Could the whole of the data below be written out verbatim?

┄┄┄┄┄┄┄┄┄┄

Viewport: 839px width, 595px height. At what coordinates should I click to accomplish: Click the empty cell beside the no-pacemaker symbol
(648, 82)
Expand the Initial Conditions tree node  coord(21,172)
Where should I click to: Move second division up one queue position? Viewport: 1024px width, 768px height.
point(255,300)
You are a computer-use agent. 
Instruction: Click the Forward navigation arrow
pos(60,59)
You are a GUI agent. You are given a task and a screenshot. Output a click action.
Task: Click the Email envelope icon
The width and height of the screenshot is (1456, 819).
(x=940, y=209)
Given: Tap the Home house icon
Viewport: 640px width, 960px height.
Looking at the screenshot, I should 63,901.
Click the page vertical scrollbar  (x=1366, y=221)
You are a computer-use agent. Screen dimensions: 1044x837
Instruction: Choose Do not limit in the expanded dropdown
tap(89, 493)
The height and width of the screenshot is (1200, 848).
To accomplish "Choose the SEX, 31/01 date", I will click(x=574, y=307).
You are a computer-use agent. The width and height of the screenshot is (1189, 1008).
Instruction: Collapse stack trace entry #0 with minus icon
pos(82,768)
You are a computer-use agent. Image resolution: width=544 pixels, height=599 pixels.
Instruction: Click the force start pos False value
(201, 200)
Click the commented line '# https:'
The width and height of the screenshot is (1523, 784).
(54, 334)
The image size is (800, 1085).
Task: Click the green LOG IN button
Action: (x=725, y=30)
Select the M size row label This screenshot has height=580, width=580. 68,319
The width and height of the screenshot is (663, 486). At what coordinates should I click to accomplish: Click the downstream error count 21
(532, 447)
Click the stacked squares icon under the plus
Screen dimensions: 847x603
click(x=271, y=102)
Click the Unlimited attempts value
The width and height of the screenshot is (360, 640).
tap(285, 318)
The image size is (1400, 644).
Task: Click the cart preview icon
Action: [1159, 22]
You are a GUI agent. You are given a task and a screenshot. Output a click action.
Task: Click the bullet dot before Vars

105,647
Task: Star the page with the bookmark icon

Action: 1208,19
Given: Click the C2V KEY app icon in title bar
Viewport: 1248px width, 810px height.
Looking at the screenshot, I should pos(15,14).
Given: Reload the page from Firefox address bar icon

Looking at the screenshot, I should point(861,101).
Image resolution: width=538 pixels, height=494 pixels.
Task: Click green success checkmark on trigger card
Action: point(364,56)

┄┄┄┄┄┄┄┄┄┄

Exercise output -
Viewport: 839px width, 595px height. At what coordinates should I click to accomplish: Click the empty cell beside the no-pacemaker symbol
(648, 82)
Expand the Initial Conditions tree node  coord(21,172)
Where should I click to: Move second division up one queue position? Viewport: 1024px width, 768px height.
point(255,300)
You are a computer-use agent. 
Instruction: Click the Forward navigation arrow
pos(60,59)
You are a GUI agent. You are given a task and a screenshot. Output a click action.
Task: Click the Email envelope icon
The width and height of the screenshot is (1456, 819).
(x=940, y=209)
Given: Tap the Home house icon
Viewport: 640px width, 960px height.
Looking at the screenshot, I should 63,901.
Click the page vertical scrollbar  (x=1366, y=221)
You are a computer-use agent. Screen dimensions: 1044x837
Instruction: Choose Do not limit in the expanded dropdown
tap(89, 493)
The height and width of the screenshot is (1200, 848).
To accomplish "Choose the SEX, 31/01 date", I will click(x=574, y=307).
You are a computer-use agent. The width and height of the screenshot is (1189, 1008).
Instruction: Collapse stack trace entry #0 with minus icon
pos(82,768)
You are a computer-use agent. Image resolution: width=544 pixels, height=599 pixels.
Instruction: Click the force start pos False value
(201, 200)
Click the commented line '# https:'
The width and height of the screenshot is (1523, 784).
(54, 334)
The image size is (800, 1085).
Task: Click the green LOG IN button
Action: (x=725, y=30)
Select the M size row label This screenshot has height=580, width=580. 68,319
The width and height of the screenshot is (663, 486). At what coordinates should I click to accomplish: Click the downstream error count 21
(532, 447)
Click the stacked squares icon under the plus
Screen dimensions: 847x603
click(x=271, y=102)
Click the Unlimited attempts value
The width and height of the screenshot is (360, 640).
tap(285, 318)
The image size is (1400, 644).
Task: Click the cart preview icon
Action: [1159, 22]
You are a GUI agent. You are given a task and a screenshot. Output a click action.
Task: Click the bullet dot before Vars

105,647
Task: Star the page with the bookmark icon

Action: 1208,19
Given: Click the C2V KEY app icon in title bar
Viewport: 1248px width, 810px height.
Looking at the screenshot, I should pos(15,14).
Given: Reload the page from Firefox address bar icon

Looking at the screenshot, I should point(861,101).
Image resolution: width=538 pixels, height=494 pixels.
Task: Click green success checkmark on trigger card
Action: point(364,56)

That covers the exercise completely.